Entries taken from a collection:

╔══

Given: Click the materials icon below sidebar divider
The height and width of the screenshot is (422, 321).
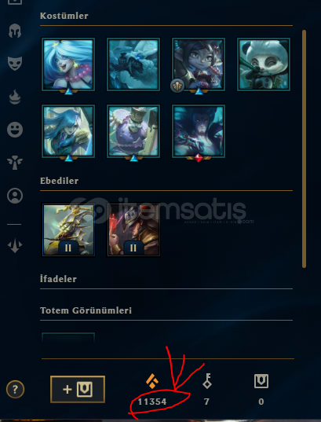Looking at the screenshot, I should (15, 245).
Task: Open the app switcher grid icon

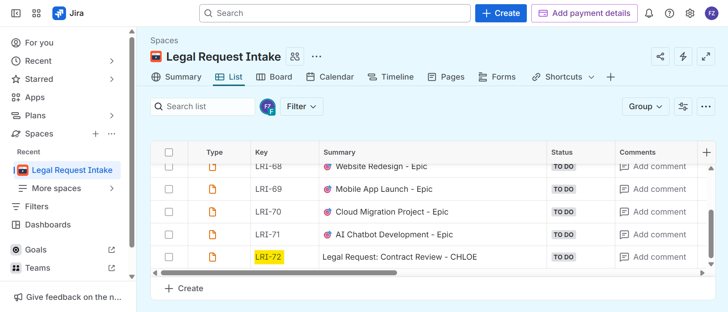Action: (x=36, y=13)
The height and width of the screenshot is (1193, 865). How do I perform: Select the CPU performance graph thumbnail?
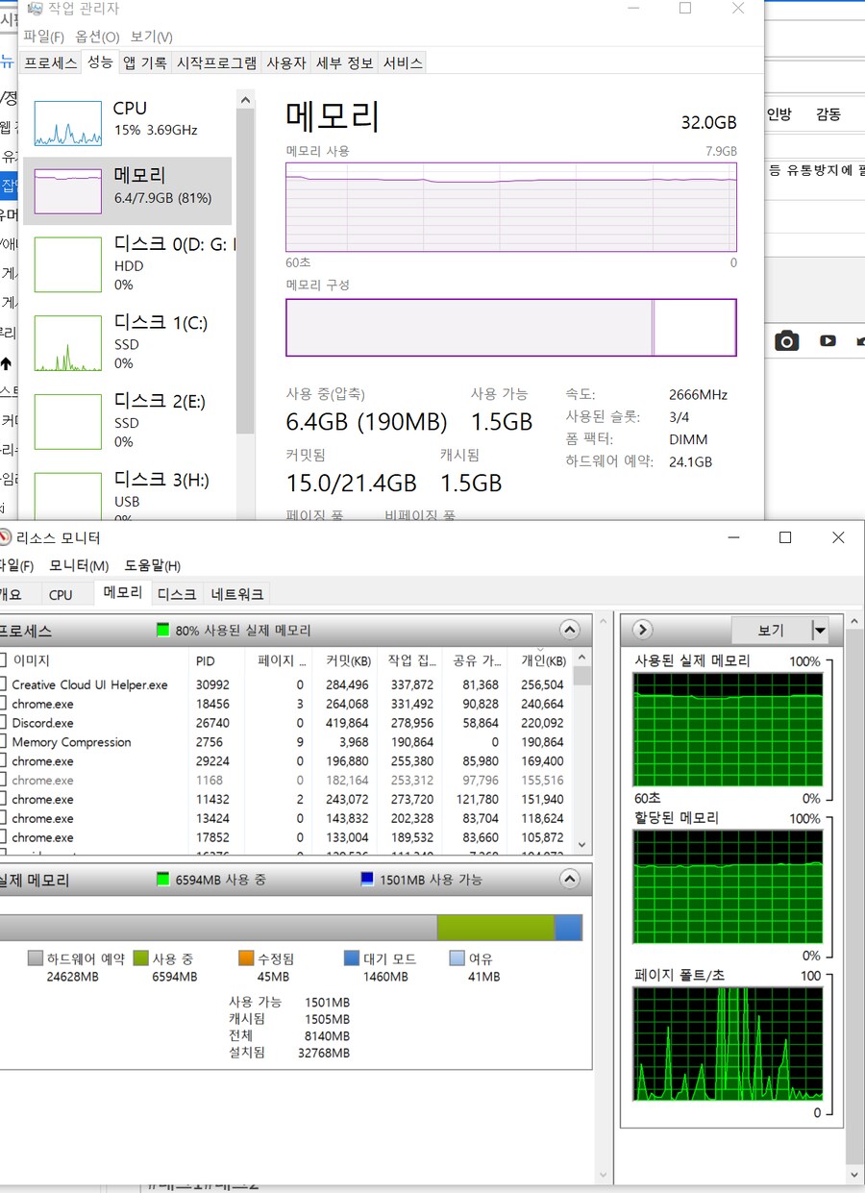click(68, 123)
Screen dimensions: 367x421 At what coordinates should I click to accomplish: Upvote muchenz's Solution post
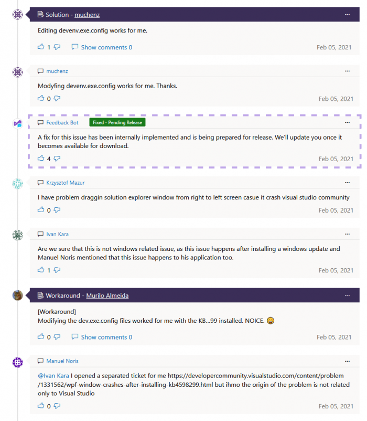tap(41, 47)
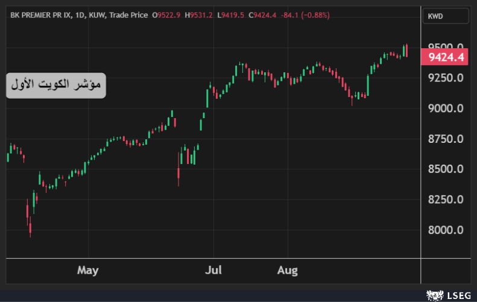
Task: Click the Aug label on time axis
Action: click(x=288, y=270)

╚══

*Required action:*
Quote, without alteration, the lines running from the line containing "Screen dimensions: 367x421" to the last line of the entries, and include no pictures.

*Completed task:*
Screen dimensions: 367x421 At what coordinates should I click to accomplish: Upvote muchenz's Solution post
tap(41, 47)
Task: Click the Aug label on time axis
Action: click(x=288, y=270)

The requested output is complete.